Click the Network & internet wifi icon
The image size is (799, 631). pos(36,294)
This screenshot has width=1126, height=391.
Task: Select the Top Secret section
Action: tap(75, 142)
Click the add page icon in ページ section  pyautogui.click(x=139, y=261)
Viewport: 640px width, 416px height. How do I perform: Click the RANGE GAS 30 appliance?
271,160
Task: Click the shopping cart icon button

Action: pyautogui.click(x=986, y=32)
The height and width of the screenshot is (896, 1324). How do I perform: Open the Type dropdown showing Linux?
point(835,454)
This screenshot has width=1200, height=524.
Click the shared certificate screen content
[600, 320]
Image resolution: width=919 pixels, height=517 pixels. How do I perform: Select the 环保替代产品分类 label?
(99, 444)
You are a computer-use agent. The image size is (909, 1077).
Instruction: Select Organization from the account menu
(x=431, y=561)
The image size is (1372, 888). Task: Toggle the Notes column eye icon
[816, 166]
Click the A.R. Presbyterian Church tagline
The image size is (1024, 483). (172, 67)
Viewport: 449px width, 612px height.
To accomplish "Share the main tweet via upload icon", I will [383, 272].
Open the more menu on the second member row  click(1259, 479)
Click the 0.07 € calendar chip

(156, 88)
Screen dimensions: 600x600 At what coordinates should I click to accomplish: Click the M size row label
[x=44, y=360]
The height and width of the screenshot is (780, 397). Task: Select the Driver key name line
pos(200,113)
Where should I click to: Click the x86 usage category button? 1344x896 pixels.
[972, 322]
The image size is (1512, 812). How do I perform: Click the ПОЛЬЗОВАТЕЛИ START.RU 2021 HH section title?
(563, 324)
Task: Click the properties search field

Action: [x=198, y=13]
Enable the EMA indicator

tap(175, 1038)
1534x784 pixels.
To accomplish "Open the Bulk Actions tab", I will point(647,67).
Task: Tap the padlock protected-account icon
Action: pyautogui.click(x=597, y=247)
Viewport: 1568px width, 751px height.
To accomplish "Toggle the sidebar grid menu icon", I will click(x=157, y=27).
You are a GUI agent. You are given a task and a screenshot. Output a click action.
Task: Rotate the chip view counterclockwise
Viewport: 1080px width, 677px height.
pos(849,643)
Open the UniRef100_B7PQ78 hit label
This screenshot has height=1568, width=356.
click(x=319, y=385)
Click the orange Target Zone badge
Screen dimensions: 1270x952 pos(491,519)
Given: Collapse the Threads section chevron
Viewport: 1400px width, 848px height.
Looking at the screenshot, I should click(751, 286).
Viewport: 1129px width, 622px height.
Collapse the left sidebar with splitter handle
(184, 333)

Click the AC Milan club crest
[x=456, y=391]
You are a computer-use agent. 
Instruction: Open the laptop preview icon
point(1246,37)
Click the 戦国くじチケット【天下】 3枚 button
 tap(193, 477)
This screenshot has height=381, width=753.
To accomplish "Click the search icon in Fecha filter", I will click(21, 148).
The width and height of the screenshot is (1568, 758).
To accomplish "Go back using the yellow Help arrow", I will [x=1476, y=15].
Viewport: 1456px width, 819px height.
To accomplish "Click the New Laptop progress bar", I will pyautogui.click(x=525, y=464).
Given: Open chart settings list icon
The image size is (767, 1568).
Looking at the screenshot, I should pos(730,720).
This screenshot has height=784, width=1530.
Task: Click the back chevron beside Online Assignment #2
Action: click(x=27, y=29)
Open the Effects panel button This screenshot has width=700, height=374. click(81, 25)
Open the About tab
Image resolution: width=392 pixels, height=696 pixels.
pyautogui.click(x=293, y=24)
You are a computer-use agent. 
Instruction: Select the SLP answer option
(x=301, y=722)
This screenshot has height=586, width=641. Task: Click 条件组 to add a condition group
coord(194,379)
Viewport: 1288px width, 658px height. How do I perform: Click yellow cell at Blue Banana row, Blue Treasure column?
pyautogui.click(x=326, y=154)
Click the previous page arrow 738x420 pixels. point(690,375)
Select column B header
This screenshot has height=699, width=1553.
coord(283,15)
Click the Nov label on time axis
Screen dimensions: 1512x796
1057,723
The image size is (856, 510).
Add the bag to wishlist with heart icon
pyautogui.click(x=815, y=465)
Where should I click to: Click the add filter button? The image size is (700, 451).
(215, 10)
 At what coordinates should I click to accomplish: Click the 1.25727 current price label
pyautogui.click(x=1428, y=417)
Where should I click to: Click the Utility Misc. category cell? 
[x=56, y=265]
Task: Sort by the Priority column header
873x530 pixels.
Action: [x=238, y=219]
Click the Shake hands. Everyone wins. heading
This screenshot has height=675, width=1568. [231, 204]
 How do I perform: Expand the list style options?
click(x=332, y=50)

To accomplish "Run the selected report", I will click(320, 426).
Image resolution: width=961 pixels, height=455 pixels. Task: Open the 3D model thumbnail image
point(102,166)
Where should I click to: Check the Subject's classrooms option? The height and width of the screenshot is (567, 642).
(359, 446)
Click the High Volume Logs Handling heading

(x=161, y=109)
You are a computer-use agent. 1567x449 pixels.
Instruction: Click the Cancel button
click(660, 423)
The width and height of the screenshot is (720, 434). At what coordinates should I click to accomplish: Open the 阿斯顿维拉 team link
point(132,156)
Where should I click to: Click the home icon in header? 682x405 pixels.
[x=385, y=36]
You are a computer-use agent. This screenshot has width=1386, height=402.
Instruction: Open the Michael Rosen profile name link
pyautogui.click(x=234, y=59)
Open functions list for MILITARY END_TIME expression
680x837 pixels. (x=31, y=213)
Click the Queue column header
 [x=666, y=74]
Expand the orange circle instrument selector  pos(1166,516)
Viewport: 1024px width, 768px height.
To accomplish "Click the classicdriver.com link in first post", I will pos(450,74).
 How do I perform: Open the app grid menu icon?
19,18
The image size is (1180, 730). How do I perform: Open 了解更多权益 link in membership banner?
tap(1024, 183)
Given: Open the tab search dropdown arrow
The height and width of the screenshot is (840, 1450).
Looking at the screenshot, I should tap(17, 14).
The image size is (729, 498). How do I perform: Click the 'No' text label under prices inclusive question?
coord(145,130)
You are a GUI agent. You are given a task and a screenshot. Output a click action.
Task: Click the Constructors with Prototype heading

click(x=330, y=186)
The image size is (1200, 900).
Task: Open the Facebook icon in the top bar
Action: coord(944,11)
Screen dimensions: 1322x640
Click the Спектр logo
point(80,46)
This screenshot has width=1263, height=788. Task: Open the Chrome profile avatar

* * * * * * * * *

Copy out the lines of the listing between the line holding "The width and height of the screenshot is (1568, 758)." and the line holding "coord(194,379)", inclusive, word for word.

The width and height of the screenshot is (1568, 758).
To accomplish "Go back using the yellow Help arrow", I will [x=1476, y=15].
Viewport: 1456px width, 819px height.
To accomplish "Click the New Laptop progress bar", I will pyautogui.click(x=525, y=464).
Given: Open chart settings list icon
The image size is (767, 1568).
Looking at the screenshot, I should pos(730,720).
This screenshot has height=784, width=1530.
Task: Click the back chevron beside Online Assignment #2
Action: click(x=27, y=29)
Open the Effects panel button This screenshot has width=700, height=374. click(81, 25)
Open the About tab
Image resolution: width=392 pixels, height=696 pixels.
pyautogui.click(x=293, y=24)
You are a computer-use agent. 
Instruction: Select the SLP answer option
(x=301, y=722)
This screenshot has height=586, width=641. Task: Click 条件组 to add a condition group
coord(194,379)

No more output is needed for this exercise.